Even after the enormous expense of conducting these 6 month or more research projects, and taking into account all of the known problems with determining influence with surveys, pharmaceutical companies often dedicate a specialized sales team to act on the data.  One company analyzed in a current paper showed approximately a 20% increase in revenue from this collaboration between marketing and sales.

Unfortunately, survey based methodologies become prohibitively expensive when moving from a 1,000 to 10,000 doctor network to a 10 or 100 million customer retail market.

The good news is, SN data is better and more accurate than surveys, and the data already exists.  You have the actual relationship matrix, rather than skewed survey information.  That alone provides quite a punch to sales.  Marry that with frequency of communication data, and you’ve got a goldmine for sales.

[Photo by: Beth and Christian]

Social Networks and Sales

This Guy Sells the Big Money!
This Guy Sells the Big Money!

From eponymous Social Network data alone, I can tell you who has, for any group, the most influence, who the leaders are, and who you need to convince in order to turn the opinion of the group as a whole. The question is are you going to be a trusted adviser, or a hard sell?

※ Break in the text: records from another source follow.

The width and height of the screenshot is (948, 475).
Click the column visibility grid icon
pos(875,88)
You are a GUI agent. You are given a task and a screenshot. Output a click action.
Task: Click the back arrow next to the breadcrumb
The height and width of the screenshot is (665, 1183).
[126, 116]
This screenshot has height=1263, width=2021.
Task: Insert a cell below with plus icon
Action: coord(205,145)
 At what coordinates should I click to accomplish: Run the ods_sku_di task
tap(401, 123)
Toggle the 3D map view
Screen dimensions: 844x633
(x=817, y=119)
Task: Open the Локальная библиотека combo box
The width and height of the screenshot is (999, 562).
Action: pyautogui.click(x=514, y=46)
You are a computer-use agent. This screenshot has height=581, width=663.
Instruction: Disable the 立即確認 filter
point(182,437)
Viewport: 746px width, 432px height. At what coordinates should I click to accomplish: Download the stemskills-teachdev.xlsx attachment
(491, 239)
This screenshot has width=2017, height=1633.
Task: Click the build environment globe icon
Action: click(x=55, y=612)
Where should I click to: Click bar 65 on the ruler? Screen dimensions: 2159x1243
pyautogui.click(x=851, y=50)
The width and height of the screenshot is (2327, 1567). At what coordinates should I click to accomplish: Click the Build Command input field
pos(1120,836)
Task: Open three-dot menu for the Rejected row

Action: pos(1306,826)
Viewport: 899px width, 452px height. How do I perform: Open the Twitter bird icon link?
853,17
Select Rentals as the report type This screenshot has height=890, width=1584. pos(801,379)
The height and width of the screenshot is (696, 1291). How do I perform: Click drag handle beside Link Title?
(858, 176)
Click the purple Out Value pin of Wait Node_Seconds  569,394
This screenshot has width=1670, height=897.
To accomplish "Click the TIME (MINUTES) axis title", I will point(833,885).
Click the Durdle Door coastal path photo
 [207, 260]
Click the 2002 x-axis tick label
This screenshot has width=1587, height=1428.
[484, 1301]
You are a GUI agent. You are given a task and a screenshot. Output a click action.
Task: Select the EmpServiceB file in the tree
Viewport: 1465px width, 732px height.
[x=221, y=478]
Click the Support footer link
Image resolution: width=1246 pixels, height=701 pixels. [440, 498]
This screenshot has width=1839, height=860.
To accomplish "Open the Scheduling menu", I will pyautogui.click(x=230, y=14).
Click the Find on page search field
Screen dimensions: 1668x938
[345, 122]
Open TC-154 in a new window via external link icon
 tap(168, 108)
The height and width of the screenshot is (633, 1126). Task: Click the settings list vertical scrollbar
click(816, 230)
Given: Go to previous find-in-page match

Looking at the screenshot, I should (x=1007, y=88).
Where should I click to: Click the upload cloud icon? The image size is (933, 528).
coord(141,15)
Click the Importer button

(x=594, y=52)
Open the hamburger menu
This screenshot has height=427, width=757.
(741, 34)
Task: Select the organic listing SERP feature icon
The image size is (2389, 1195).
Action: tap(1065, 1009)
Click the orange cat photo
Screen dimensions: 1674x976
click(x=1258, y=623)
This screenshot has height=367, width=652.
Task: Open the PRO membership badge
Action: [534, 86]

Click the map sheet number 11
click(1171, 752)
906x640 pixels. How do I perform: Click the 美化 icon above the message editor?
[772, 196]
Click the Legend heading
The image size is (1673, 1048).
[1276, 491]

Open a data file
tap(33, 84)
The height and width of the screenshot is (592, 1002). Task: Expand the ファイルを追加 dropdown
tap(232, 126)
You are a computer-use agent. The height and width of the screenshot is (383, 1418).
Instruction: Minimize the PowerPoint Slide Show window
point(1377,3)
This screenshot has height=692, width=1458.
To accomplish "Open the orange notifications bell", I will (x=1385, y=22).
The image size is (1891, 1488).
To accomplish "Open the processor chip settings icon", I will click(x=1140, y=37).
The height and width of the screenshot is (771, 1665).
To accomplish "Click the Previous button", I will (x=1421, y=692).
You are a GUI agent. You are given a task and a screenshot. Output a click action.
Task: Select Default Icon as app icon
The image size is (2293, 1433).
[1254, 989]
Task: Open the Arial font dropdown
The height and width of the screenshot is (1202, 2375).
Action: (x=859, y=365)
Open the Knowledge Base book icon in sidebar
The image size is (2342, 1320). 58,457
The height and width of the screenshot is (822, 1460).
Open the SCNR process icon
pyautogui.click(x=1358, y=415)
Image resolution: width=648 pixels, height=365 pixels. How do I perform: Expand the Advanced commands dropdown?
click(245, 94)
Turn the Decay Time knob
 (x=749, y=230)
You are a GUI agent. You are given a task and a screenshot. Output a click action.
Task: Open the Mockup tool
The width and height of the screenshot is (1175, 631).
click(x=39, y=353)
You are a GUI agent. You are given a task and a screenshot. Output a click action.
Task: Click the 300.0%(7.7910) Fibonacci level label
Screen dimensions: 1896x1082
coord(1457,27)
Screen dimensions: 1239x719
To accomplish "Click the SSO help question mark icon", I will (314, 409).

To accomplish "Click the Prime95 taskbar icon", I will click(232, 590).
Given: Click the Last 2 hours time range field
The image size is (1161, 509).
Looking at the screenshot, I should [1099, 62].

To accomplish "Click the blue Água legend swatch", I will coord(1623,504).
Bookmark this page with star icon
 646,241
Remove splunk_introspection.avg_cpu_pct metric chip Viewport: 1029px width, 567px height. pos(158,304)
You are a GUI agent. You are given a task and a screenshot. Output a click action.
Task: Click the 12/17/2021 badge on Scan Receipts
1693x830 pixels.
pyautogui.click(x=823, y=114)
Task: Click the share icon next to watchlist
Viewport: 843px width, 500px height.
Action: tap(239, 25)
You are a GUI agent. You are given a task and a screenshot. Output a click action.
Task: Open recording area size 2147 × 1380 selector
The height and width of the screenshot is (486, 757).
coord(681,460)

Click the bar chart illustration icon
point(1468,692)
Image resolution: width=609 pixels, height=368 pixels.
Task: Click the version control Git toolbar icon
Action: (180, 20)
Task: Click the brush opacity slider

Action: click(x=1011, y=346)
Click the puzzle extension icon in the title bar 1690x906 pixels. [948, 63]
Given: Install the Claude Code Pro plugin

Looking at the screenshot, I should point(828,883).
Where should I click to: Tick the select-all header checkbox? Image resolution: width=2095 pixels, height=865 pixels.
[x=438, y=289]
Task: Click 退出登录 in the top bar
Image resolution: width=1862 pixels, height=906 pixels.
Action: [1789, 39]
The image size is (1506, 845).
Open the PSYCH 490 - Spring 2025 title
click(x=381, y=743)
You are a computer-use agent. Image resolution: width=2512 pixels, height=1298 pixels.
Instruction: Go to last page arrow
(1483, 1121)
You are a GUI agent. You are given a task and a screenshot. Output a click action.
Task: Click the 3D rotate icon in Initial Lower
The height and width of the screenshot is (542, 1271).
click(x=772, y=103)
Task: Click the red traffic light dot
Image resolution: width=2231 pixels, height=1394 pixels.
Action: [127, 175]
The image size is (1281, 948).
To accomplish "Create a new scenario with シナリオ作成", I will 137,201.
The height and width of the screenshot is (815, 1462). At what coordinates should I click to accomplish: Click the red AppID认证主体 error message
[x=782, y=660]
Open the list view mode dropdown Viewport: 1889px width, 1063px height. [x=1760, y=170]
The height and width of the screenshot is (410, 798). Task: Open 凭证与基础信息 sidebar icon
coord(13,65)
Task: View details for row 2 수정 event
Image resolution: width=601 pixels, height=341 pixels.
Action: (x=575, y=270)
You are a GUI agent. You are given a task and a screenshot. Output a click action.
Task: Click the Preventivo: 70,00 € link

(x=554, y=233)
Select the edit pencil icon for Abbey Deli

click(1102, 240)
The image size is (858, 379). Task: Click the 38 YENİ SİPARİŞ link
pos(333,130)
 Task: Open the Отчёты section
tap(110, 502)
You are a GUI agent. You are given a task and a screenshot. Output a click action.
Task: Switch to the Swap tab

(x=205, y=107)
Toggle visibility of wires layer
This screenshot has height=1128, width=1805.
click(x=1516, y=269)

This ability to analyze a network often causes a knee-jerk reaction of unease by people new to the field, myself included when I first started. But, after considered thought and discussion, there are no new ethical questions here, just the same old difficult ones. First, a discussion of sales.

We all have friends whose opinions we trust above others about certain product classes. My brother-in-law is an incredible and studied amateur photographer (not that I can ever get him to update his gallery), and to him I turn for all things photographic. Another friend is an insatiable and articulate consumer of modern fiction, and whom feeds me many great book recommendations. For electronic gadgets, I turn to yet another. I trust their judgment and opinions; if you can convince them that your product is great, you have gone a long way toward convincing me. Further, switching to the general, we look to our gurus for information and ideas about the new. If you as a manufacturer/service/producer bring new ideas to my gurus, you are helping them seek out new information, which they tend to do naturally.

So, as a Social Network provider, or as a consumer of social network data for sales and advertising, you have a choice: treat networks as just another advertising platform, and be treated by the participants as just another advertiser; or provide value into the network, and reap the rewards.